### Data records
•••

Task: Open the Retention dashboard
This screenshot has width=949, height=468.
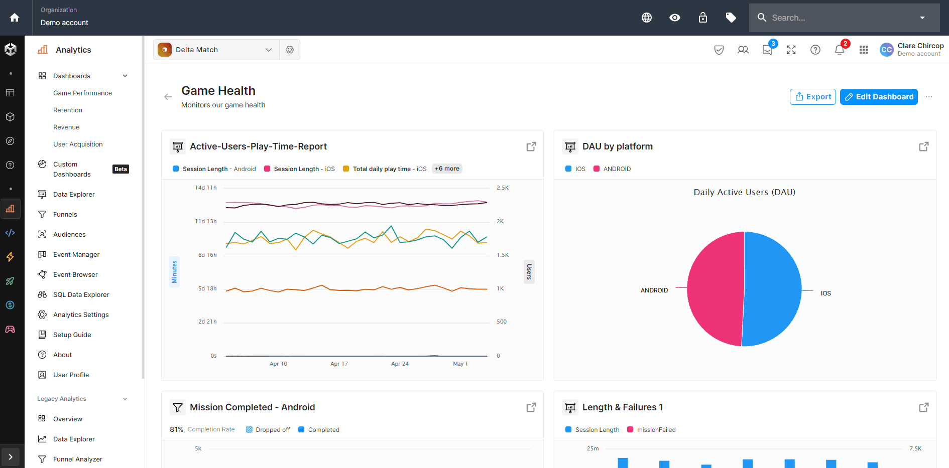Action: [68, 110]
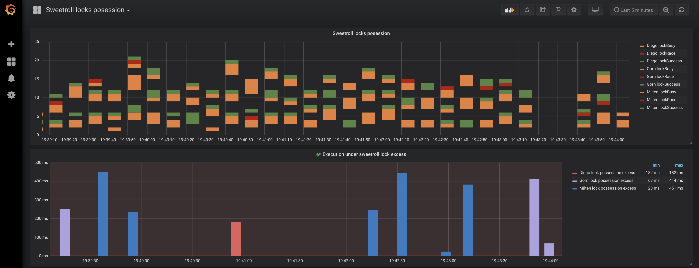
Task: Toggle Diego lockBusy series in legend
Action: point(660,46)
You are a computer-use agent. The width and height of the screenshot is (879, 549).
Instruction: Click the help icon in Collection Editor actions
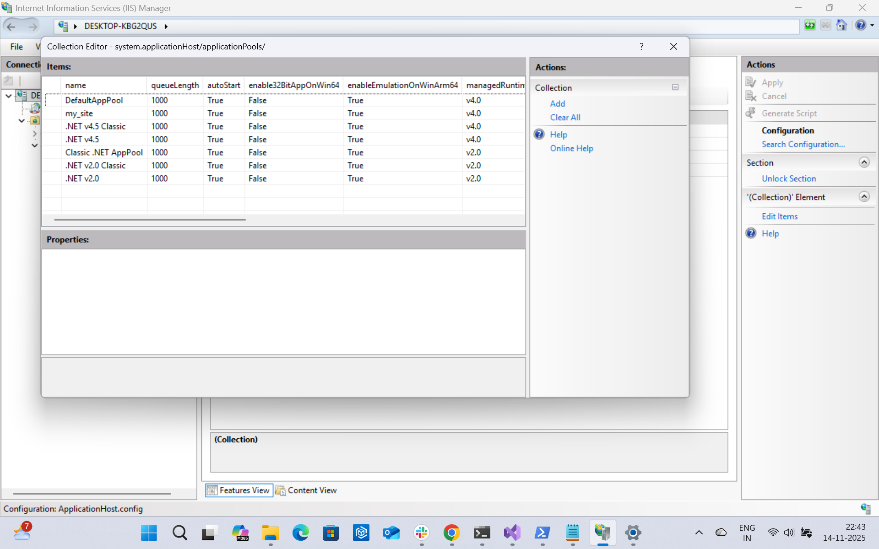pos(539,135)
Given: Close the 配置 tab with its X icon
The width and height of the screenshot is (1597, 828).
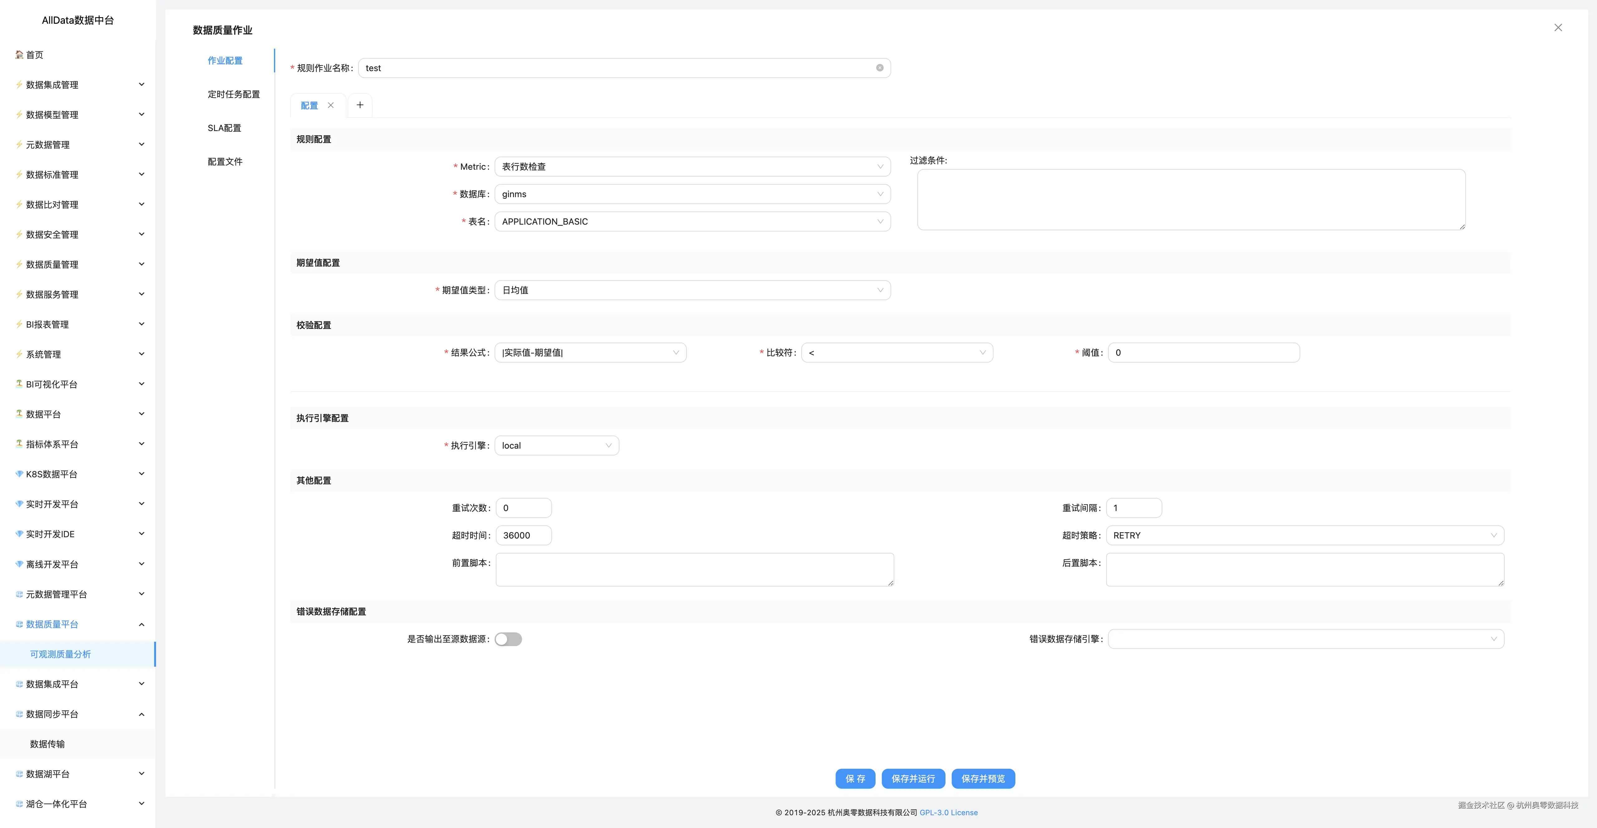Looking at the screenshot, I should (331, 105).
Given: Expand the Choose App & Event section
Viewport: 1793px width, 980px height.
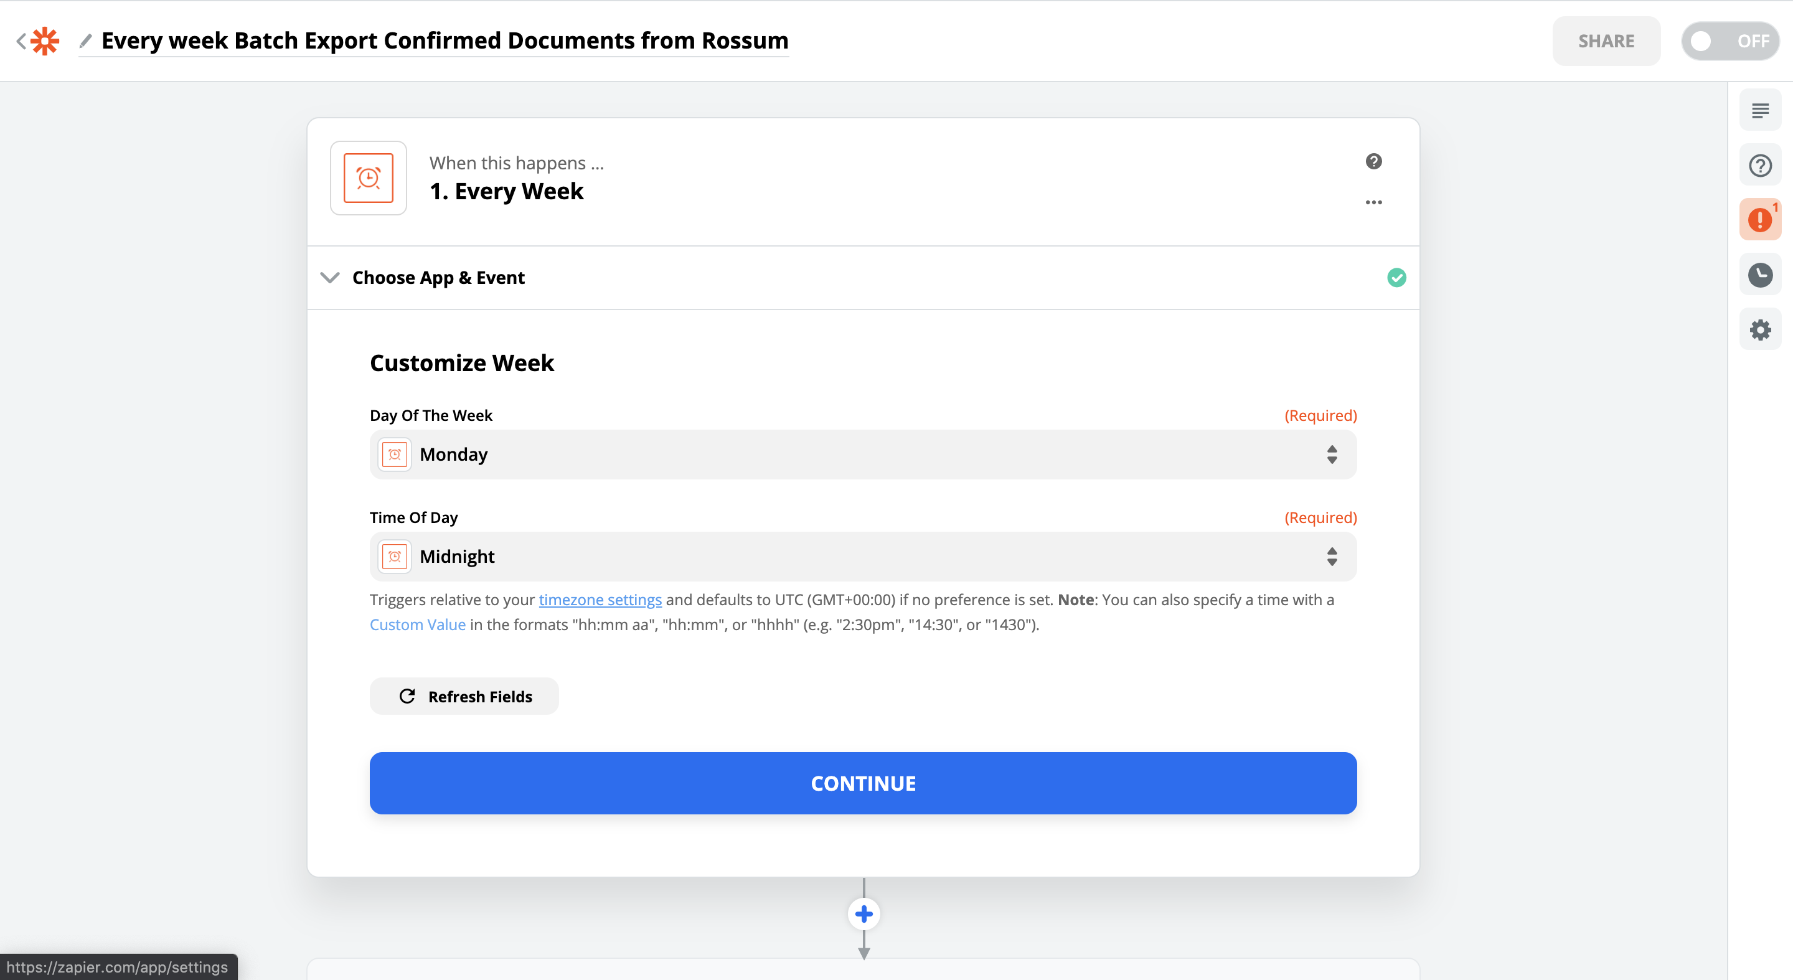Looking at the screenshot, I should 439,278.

•••

### Directions for this task
Except for the pictures, print the data above exactly.

### Exercise response
Task: Open the Retention dashboard
This screenshot has width=949, height=468.
Action: [68, 110]
Task: Toggle Diego lockBusy series in legend
Action: point(660,46)
You are a computer-use agent. The width and height of the screenshot is (879, 549).
Instruction: Click the help icon in Collection Editor actions
pos(539,135)
Given: Close the 配置 tab with its X icon
The width and height of the screenshot is (1597, 828).
Looking at the screenshot, I should (331, 105).
Given: Expand the Choose App & Event section
Viewport: 1793px width, 980px height.
Looking at the screenshot, I should 439,278.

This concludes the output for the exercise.